▸ Directions:
Every entry must appear in the output exactly as it does here.

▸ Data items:
***
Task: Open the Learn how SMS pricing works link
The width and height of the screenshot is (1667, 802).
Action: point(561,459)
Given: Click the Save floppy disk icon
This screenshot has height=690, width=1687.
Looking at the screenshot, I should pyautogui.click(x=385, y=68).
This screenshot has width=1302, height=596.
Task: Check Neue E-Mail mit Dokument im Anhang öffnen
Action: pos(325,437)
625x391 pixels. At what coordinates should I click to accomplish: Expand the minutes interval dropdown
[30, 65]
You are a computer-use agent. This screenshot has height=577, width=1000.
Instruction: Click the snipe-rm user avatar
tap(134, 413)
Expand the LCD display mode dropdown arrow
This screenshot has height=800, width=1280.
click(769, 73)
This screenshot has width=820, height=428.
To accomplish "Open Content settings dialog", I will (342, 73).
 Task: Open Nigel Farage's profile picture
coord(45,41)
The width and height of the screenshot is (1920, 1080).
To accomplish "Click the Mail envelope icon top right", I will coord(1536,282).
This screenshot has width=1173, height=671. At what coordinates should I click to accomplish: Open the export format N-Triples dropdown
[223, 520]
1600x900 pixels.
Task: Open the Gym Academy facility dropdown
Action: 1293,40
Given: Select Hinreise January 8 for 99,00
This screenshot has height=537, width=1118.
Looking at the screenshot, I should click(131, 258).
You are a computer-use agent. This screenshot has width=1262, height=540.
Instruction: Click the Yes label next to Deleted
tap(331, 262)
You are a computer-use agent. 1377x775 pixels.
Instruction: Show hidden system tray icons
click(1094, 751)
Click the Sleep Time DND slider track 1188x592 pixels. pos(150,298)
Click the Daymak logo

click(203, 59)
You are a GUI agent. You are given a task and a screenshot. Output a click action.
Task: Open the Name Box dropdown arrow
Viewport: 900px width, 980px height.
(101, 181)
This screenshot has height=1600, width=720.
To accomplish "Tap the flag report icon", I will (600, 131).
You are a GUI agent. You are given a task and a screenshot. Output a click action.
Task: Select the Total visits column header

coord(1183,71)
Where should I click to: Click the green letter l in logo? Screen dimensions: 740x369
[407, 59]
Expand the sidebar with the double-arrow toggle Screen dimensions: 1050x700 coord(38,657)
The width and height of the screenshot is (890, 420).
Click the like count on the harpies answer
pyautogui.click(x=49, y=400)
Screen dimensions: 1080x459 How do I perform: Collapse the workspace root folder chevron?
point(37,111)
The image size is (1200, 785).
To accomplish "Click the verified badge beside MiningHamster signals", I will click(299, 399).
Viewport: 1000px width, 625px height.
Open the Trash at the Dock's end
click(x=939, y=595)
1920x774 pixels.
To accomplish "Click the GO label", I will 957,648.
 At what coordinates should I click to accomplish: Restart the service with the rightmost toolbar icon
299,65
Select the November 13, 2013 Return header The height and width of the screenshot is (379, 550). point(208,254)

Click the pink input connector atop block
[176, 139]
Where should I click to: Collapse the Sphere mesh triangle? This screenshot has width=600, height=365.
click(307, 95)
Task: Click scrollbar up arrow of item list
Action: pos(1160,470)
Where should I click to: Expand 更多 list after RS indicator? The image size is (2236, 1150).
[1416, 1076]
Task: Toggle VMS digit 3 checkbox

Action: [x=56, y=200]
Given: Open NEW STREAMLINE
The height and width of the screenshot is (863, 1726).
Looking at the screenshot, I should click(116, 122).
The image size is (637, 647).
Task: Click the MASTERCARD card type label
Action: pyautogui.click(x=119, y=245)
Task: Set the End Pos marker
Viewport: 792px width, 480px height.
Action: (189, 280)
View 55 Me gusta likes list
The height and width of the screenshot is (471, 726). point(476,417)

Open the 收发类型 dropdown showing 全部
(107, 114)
***
▸ The answer:
Task: Open the Learn how SMS pricing works link
The width and height of the screenshot is (1667, 802).
Action: point(561,459)
Given: Click the Save floppy disk icon
This screenshot has height=690, width=1687.
Looking at the screenshot, I should pyautogui.click(x=385, y=68).
This screenshot has width=1302, height=596.
Task: Check Neue E-Mail mit Dokument im Anhang öffnen
Action: pos(325,437)
625x391 pixels. At what coordinates should I click to accomplish: Expand the minutes interval dropdown
[30, 65]
You are a computer-use agent. This screenshot has height=577, width=1000.
Instruction: Click the snipe-rm user avatar
tap(134, 413)
Expand the LCD display mode dropdown arrow
This screenshot has height=800, width=1280.
click(769, 73)
This screenshot has width=820, height=428.
To accomplish "Open Content settings dialog", I will (342, 73).
 Task: Open Nigel Farage's profile picture
coord(45,41)
The width and height of the screenshot is (1920, 1080).
To accomplish "Click the Mail envelope icon top right", I will coord(1536,282).
This screenshot has width=1173, height=671. At what coordinates should I click to accomplish: Open the export format N-Triples dropdown
[223, 520]
1600x900 pixels.
Task: Open the Gym Academy facility dropdown
Action: 1293,40
Given: Select Hinreise January 8 for 99,00
This screenshot has height=537, width=1118.
Looking at the screenshot, I should click(131, 258).
You are a computer-use agent. This screenshot has width=1262, height=540.
Instruction: Click the Yes label next to Deleted
tap(331, 262)
You are a computer-use agent. 1377x775 pixels.
Instruction: Show hidden system tray icons
click(1094, 751)
Click the Sleep Time DND slider track 1188x592 pixels. pos(150,298)
Click the Daymak logo

click(203, 59)
You are a GUI agent. You are given a task and a screenshot. Output a click action.
Task: Open the Name Box dropdown arrow
Viewport: 900px width, 980px height.
(101, 181)
This screenshot has height=1600, width=720.
To accomplish "Tap the flag report icon", I will (600, 131).
You are a GUI agent. You are given a task and a screenshot. Output a click action.
Task: Select the Total visits column header

coord(1183,71)
Where should I click to: Click the green letter l in logo? Screen dimensions: 740x369
[407, 59]
Expand the sidebar with the double-arrow toggle Screen dimensions: 1050x700 coord(38,657)
The width and height of the screenshot is (890, 420).
Click the like count on the harpies answer
pyautogui.click(x=49, y=400)
Screen dimensions: 1080x459 How do I perform: Collapse the workspace root folder chevron?
point(37,111)
The image size is (1200, 785).
To accomplish "Click the verified badge beside MiningHamster signals", I will click(299, 399).
Viewport: 1000px width, 625px height.
Open the Trash at the Dock's end
click(x=939, y=595)
1920x774 pixels.
To accomplish "Click the GO label", I will 957,648.
 At what coordinates should I click to accomplish: Restart the service with the rightmost toolbar icon
299,65
Select the November 13, 2013 Return header The height and width of the screenshot is (379, 550). point(208,254)

Click the pink input connector atop block
[176, 139]
Where should I click to: Collapse the Sphere mesh triangle? This screenshot has width=600, height=365.
click(307, 95)
Task: Click scrollbar up arrow of item list
Action: pos(1160,470)
Where should I click to: Expand 更多 list after RS indicator? The image size is (2236, 1150).
[1416, 1076]
Task: Toggle VMS digit 3 checkbox

Action: [x=56, y=200]
Given: Open NEW STREAMLINE
The height and width of the screenshot is (863, 1726).
Looking at the screenshot, I should click(116, 122).
The image size is (637, 647).
Task: Click the MASTERCARD card type label
Action: pyautogui.click(x=119, y=245)
Task: Set the End Pos marker
Viewport: 792px width, 480px height.
Action: (189, 280)
View 55 Me gusta likes list
The height and width of the screenshot is (471, 726). point(476,417)

Open the 收发类型 dropdown showing 全部
(107, 114)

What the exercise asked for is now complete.